In the interview, he recalled the last days of the battle for the Iraqi city of Mosul, where the fighters of the Islamic State are hidden in a series of tunnels In 2017, “Our Iraqi soldiers were clearing, using bulldozers, ISIS fighters who were literally buried in the rubble,” he said. “It was very, very brutal.”
Tunnels have been a part of life in Gaza for years, but they multiplied rapidly after 2007, when Hamas took control of the enclave and Israel tightened the blockade. The Palestinians responded by building hundreds of tunnels to smuggle food, goods, people and weapons.
The tunnels cost Hamas about $3 million each, according to the Israeli military. Some are made of precast concrete and steel, and have medical rooms to treat wounded warriors. Others have spaces 130 feet underground where people can hide for months at a time.
In Israel, people often refer to the tunnel system as “lower Gaza” or “the metro”.

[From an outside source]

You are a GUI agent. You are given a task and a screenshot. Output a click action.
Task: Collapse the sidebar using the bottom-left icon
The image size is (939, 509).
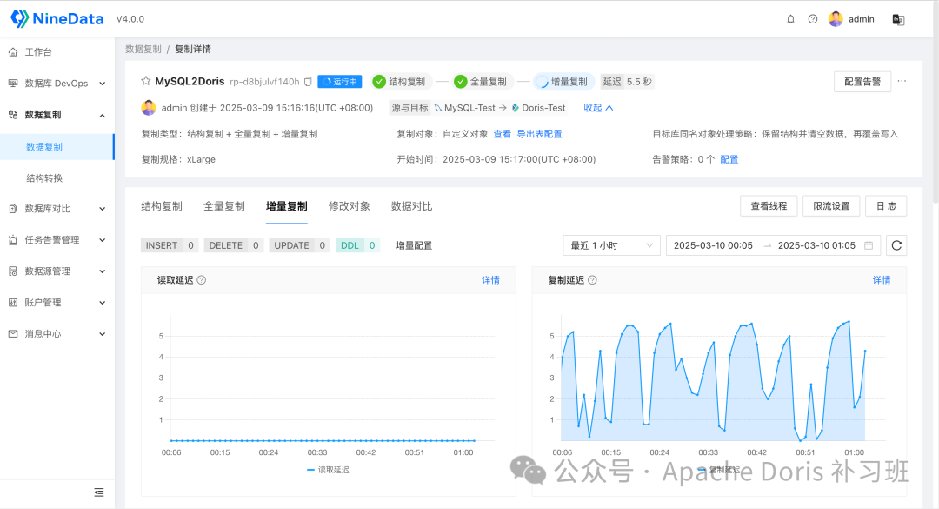pos(99,492)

Yocheved Lifshitz, an 85-year-old woman held hostage by Hamas for 17 days this month, described marching for miles through a “spider web” of tunnels. She told reporters on Tuesday that Hamas militants led her through wet and humid underground corridors to “a large hall where about 25 kidnapped people were concentrated”.
After two or three hours, five people from her kibbutz were placed in a special room, she said.
At the press conference on Friday, Rear Adm. Daniel Hagari, a spokesman for the Israeli military, accused Hamas of building tunnels and other facilities under Gaza’s Al Shifa Hospital, the territory’s largest medical center. He played the intercepted audio recording and illustration shown underground complex.
General Votel, who visited a tunnel controlled by the Lebanese militia Hezbollah near the Israeli border, said he was “taken aback by the level of effort involved in creating these things”.
“These weren’t just holes in the ground, they were architecture,” he said. “They were connected to the rooms and built in a way to withstand impacts to the surface.”
As Hamas expanded the underground system, it hid tunnel entrances in houses and other small structures on the Egyptian side of the border, said Joel Roskin, a geology professor at Bar-Ilan University in Israel who studied the tunnels during his time in Israel. military. Those tunnels allowed the smuggling of goods from Egypt.
The tunnel system stretches all the way to the Israeli border in the north.
A decade ago, Egypt undertook efforts to destroy tunnels along its border, dumping sewage into some and leveling houses that hid the entrances, Mr. Roskin said.
Israel has limited visibility of tunnel activity on the Egyptian side of the border, he added. Many of the networks end in northern Sinai, but the Egyptian government has rarely allowed Israeli researchers or government officials to visit the area, so it is unclear how many cross-border tunnels remain.